____ EXTRACT PROVIDED
AI In Healthcare

AI In Healthcare

Artificial Intelligence (AI) is transforming countless business practices and automating decision-making processes. In addition to that, it often improves the performance of humans tasked with the same assignment. We have seen this in various fields of logistics, customer care, planning and insurance. However, healthcare seems to be that one domain where the road to AI remains quite bumpy. This post outlines several aspects of AI in healthcare including some examples, its pros and cons and its future outlook.

Why using AI in healthcare?

Systems relying on AI can often use subtle features or detect statistical connections in datasets that human brains are not equipped for. This information enables them to make better decisions and only focus on relevant details related to the patient. Some interesting examples can often be found within the Computer Vision (CV) area. CV focuses on extracting information from pictures and/or videos. Within the medical domain, this would include various types of scans.

Tumour detection & measurement on CT or X-ray scans

Even today, software used by radiologists can analyze CT-scans and detect potentially cancerous lung nodules. This enables radiologists to pay extra attention to these specific locations and have properties such as lengths and volumes to be measured automatically. Different kinds of detectors can be built for different diseases. Firstly, major organs such as heart, liver, spleen, kidney, bladder or lungs can be detected and differentiated from the surrounding tissue. Then, abnormalities found within these organs such as tumours, cysts, hematomas, abnormal growths or shapes can be identified and measured. This way, different types of diseases can be automatically detected, increasing the speed and accuracy for radiologists to read these scans.
________
____ EXTRACTED INFORMATION
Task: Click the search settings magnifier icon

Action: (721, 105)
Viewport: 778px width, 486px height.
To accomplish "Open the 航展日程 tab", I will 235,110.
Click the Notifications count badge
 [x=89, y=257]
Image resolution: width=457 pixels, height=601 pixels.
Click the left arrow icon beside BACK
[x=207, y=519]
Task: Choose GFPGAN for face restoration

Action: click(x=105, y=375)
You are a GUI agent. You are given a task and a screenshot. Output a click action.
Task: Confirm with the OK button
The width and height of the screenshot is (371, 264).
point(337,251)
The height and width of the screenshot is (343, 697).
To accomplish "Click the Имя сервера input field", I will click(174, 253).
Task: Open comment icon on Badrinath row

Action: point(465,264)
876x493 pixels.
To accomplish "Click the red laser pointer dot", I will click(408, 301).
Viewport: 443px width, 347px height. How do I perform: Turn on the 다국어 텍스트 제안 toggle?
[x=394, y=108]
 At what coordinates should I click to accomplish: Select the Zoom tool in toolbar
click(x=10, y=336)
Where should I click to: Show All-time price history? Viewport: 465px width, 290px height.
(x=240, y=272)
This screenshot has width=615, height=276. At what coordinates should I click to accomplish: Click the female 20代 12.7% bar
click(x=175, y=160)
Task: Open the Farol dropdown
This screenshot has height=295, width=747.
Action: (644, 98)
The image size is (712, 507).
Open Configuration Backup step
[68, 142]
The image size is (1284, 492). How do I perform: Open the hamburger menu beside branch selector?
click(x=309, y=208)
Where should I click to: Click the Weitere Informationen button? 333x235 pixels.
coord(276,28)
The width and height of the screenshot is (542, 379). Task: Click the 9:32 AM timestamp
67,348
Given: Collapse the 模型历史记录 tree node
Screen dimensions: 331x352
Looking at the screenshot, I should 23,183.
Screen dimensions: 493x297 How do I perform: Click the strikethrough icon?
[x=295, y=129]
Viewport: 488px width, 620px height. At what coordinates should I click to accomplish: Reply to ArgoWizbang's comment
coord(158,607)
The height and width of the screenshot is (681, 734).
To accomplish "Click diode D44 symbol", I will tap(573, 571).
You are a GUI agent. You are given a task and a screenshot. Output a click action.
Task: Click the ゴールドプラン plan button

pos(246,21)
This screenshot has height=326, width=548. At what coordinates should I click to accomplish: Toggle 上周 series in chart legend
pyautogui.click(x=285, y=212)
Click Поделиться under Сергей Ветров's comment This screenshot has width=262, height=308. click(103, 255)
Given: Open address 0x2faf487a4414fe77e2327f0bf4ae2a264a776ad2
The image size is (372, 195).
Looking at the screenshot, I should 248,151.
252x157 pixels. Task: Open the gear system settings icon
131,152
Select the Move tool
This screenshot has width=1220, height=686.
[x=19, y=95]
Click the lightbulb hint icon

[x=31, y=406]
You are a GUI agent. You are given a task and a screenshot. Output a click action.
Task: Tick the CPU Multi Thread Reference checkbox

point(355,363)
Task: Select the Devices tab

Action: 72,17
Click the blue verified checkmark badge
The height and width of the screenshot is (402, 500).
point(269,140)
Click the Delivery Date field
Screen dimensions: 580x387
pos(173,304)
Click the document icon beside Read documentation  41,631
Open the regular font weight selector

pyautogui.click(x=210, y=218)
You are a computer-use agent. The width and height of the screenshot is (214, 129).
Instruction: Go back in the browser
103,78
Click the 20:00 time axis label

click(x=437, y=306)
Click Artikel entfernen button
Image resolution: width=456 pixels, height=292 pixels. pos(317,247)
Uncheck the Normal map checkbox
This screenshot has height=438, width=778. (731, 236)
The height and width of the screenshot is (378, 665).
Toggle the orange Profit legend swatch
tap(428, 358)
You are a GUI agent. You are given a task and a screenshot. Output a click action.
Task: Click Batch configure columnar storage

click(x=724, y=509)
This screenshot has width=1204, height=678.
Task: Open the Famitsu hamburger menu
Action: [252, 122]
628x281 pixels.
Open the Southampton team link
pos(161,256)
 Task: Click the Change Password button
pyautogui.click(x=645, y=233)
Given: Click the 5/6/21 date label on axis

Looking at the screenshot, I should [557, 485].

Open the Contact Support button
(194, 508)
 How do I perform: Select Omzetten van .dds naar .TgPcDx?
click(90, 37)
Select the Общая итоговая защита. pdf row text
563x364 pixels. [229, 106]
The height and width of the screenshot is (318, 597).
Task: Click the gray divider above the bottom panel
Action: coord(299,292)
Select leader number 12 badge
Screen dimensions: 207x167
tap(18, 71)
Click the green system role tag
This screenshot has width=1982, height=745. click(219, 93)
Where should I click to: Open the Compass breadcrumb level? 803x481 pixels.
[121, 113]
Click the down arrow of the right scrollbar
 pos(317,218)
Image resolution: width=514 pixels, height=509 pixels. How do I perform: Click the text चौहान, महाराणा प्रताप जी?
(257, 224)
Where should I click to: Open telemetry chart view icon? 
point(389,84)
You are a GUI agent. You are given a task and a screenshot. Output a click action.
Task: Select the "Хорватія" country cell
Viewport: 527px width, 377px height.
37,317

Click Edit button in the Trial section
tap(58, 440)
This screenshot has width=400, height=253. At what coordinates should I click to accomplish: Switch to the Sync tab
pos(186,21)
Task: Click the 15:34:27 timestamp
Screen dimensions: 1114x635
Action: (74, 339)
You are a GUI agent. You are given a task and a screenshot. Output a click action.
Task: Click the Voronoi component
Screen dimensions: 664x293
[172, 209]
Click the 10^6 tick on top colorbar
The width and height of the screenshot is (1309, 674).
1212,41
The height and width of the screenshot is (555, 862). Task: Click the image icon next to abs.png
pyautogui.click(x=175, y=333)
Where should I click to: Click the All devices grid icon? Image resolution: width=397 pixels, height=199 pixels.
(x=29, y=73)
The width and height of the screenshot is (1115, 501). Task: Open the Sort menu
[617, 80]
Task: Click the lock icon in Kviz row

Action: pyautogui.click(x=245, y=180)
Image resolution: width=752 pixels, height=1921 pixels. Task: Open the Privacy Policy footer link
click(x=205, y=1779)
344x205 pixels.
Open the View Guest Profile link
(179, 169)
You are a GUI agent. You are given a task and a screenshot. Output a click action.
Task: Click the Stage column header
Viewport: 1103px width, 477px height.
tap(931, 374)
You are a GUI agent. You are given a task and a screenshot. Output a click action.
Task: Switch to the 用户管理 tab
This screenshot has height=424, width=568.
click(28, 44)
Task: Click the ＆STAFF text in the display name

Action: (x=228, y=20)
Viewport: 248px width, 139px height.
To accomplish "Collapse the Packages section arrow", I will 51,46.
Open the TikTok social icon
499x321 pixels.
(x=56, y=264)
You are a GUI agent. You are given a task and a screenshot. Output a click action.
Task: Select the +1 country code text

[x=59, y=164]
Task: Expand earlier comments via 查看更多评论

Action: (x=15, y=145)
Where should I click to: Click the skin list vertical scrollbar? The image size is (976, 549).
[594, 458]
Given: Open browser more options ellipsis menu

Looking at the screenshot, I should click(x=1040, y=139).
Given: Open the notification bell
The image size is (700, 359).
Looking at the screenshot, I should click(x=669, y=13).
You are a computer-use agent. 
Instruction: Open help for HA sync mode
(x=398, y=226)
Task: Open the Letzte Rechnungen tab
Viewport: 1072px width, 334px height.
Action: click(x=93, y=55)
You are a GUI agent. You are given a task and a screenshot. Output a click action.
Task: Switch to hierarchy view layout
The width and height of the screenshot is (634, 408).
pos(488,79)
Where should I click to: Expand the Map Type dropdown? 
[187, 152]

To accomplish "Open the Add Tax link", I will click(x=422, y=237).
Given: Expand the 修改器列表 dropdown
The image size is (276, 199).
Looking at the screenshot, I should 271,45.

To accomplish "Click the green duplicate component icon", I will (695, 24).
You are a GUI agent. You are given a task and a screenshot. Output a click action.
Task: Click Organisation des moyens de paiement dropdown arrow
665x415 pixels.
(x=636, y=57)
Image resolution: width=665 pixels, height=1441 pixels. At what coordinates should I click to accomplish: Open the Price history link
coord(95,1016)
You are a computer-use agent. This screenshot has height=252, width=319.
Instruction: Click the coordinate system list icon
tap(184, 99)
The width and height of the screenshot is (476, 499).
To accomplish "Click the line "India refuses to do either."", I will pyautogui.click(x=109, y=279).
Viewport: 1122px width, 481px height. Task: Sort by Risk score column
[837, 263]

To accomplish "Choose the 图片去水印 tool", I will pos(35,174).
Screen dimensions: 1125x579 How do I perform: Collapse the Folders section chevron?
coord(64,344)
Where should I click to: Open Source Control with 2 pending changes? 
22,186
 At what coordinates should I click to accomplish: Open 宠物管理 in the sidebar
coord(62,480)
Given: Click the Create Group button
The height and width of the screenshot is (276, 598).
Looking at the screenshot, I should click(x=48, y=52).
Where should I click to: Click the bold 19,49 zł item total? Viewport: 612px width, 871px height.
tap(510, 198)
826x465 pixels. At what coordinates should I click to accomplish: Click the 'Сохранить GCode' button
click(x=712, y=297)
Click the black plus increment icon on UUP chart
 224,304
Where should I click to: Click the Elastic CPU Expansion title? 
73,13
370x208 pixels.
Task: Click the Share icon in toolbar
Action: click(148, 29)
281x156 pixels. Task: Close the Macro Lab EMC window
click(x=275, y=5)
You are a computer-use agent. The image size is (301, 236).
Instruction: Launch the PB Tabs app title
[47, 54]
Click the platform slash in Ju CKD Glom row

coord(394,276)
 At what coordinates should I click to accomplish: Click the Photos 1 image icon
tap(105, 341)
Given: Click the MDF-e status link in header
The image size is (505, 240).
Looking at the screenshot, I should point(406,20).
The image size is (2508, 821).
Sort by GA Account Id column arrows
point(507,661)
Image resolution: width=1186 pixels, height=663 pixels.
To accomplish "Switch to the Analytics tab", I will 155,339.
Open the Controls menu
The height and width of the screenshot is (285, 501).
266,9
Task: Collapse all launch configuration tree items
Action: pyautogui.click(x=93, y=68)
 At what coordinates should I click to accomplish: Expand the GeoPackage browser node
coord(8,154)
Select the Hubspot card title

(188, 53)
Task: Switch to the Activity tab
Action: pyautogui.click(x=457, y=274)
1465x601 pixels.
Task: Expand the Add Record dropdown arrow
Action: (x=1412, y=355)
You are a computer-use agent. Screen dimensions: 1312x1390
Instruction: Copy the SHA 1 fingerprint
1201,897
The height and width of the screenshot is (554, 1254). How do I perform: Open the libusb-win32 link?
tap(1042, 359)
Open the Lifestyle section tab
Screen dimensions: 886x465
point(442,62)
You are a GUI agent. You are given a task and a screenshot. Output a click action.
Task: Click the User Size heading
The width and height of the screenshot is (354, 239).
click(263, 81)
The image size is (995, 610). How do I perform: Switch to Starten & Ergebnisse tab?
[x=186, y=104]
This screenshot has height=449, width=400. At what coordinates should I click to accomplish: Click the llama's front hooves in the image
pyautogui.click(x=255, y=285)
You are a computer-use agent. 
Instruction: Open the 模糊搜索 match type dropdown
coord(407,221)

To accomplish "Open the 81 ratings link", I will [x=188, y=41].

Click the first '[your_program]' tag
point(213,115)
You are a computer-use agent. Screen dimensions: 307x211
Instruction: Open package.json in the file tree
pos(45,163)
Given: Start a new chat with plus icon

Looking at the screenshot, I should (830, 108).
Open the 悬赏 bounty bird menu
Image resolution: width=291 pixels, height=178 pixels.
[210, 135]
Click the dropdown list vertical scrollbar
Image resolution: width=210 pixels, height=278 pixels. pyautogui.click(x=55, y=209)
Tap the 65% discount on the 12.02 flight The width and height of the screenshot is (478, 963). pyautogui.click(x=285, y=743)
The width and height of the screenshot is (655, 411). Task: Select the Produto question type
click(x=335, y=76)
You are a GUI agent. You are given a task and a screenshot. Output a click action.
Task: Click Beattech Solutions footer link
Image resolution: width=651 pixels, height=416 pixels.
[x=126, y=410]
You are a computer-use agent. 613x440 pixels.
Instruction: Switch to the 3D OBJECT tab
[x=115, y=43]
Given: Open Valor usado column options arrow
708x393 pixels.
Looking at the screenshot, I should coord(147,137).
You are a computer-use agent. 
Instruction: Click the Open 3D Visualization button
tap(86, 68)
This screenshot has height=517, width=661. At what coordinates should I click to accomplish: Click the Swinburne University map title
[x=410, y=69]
________
In the post on AI in healthcare, which major organs can be detected and differentiated from the surrounding tissue?

Heart, liver, spleen, kidney, bladder and lungs.